> [Activity] Word for word, transcribe the lines below and drop the pictures.

Stored items

━━━━━━━━━━━━━━━━━━━━

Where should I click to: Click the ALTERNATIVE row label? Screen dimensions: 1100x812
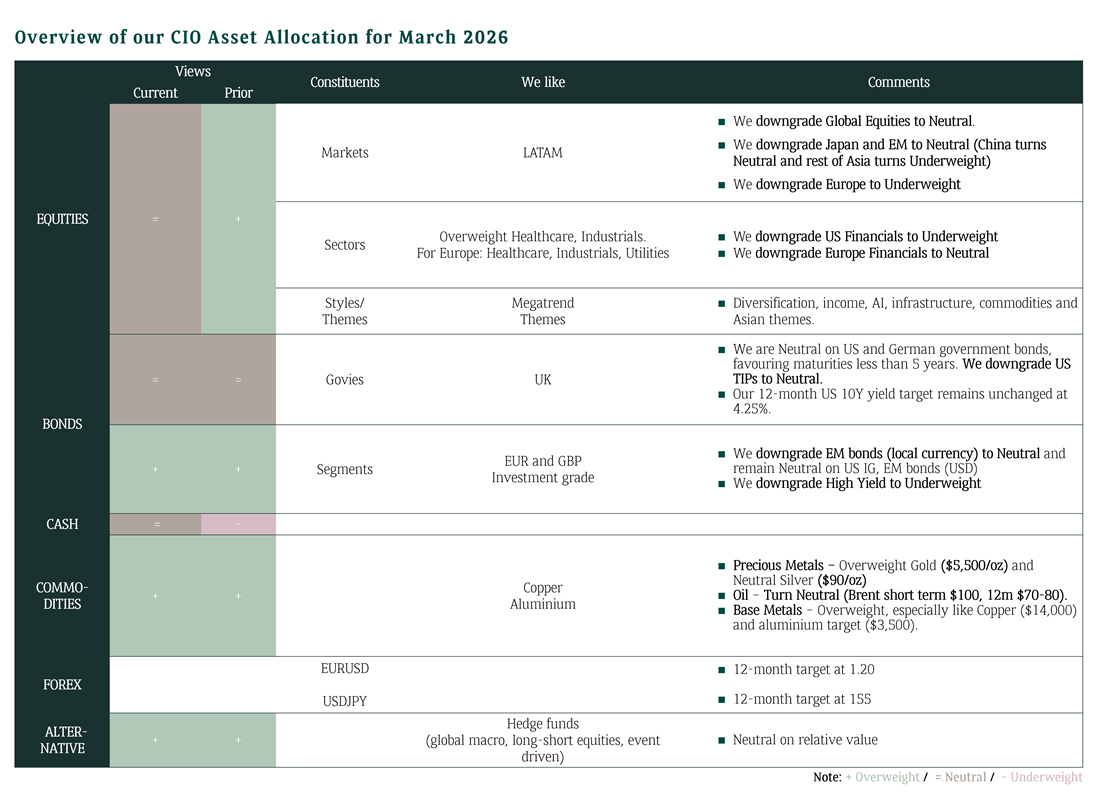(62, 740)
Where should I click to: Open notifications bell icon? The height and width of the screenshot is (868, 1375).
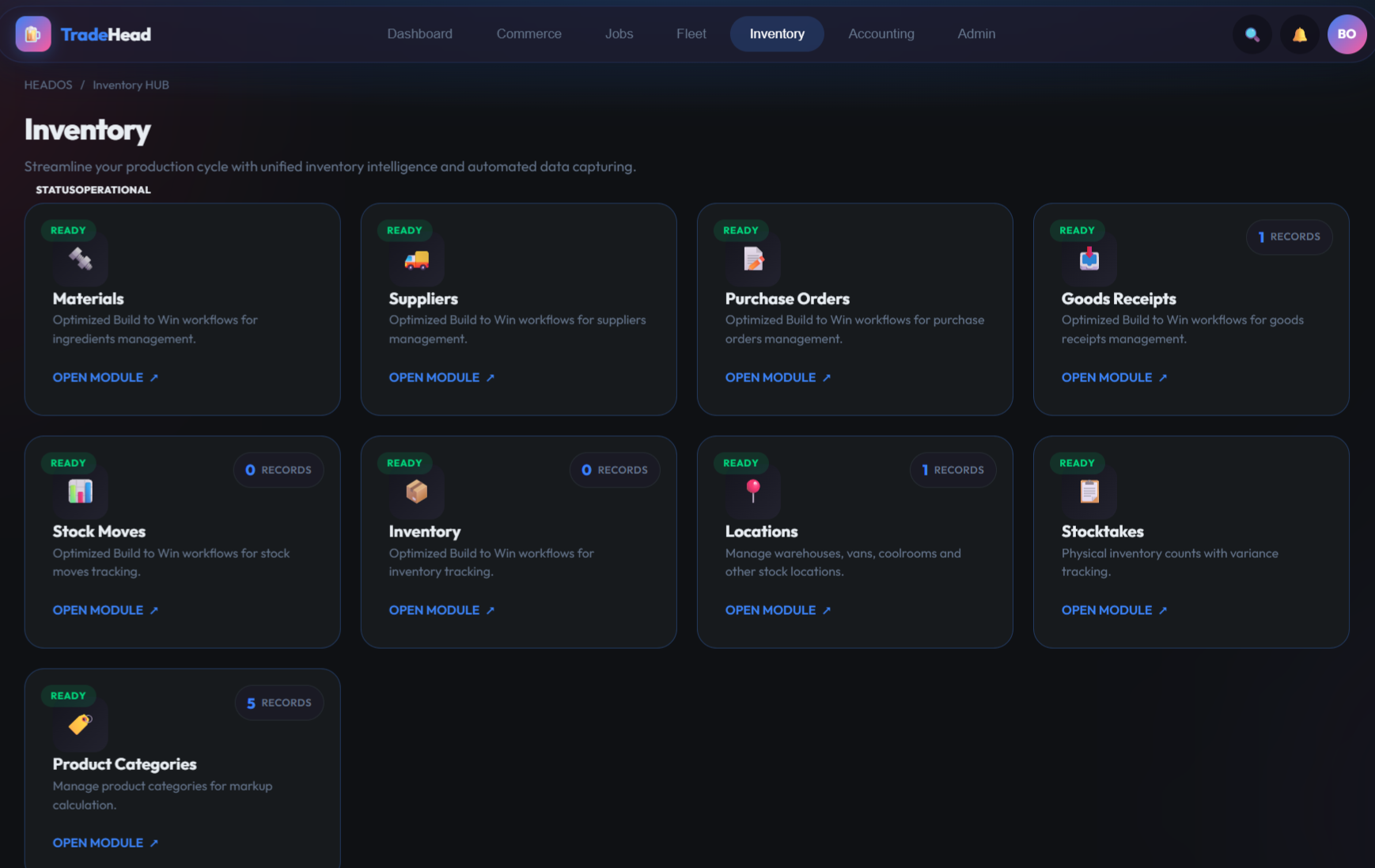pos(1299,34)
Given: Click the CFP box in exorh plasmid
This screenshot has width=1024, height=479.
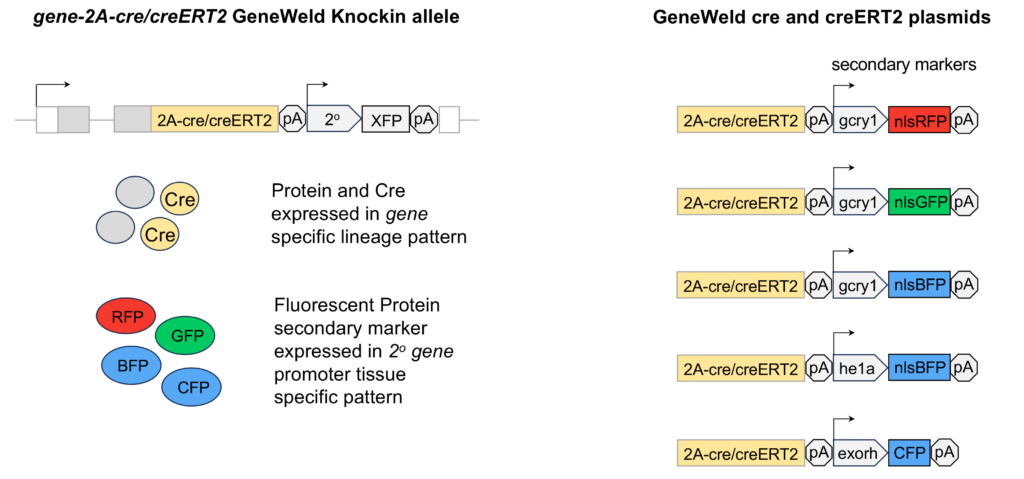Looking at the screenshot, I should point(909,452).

━━━━━━━━━━━━━━━━━━━━

> [Response area]
Where should I click to: Click the ALTERNATIVE row label? Screen dimensions: 1100x812
(62, 740)
Where should I click to: Open notifications bell icon? The height and width of the screenshot is (868, 1375).
pos(1299,34)
Given: Click the CFP box in exorh plasmid
This screenshot has width=1024, height=479.
Looking at the screenshot, I should point(909,452).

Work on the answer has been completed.